🤖 AI Summary
This work addresses the challenge that existing text-to-audio models struggle to accurately generate audio containing multiple sound events with precise temporal relationships and lack fine-grained, instruction-level supervision. To overcome this limitation, we introduce, for the first time, an audio-aware large language model as a critic to perform fine-grained verification of both the presence and temporal ordering of target events in generated audio. Leveraging both human and automated feedback, we construct preference pairs and enhance model performance through Direct Preference Optimization. We further propose S3Bench, a new benchmark designed to systematically evaluate multi-event temporal instruction-following capabilities.
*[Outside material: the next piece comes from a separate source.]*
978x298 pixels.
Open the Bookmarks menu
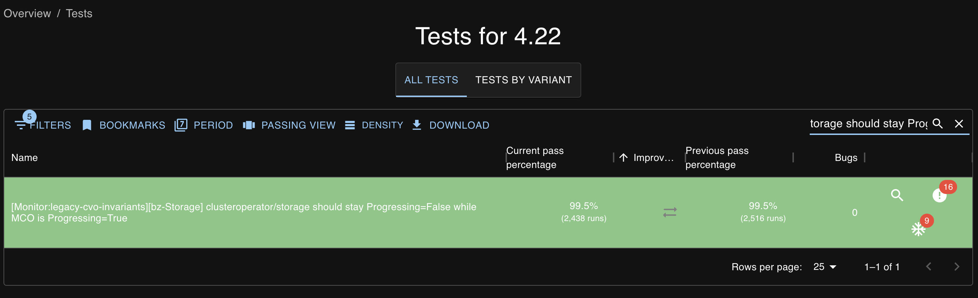click(124, 125)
Experiments demonstrate that our approach significantly improves event completeness, temporal accuracy, and overall instruction adherence across multiple established benchmarks and S3Bench, while preserving high audio generation quality.
📝 Abstract
Recent text-to-audio models generate high-quality audio, but often fail to follow instructions involving multiple sound events and temporal order. This gap arises because existing evaluation and training signals mainly emphasize global similarity or perceptual quality, with limited supervision on instruction-level correctness. We propose an instruction-level framework that uses audio-aware large language models (ALLMs) as fine-grained judges to verify target event presence and temporal relations in generated audio. After validating ALLM judgments on benchmarks and through human verification, we use their feedback to construct preference pairs for direct preference optimization. We further introduce S3Bench, a narrative benchmark for evaluating multi-event temporal instruction following. Experiments show that our method improves event completeness, temporal ordering, and joint instruction-following accuracy across existing benchmarks and S3Bench, while maintaining audio quality.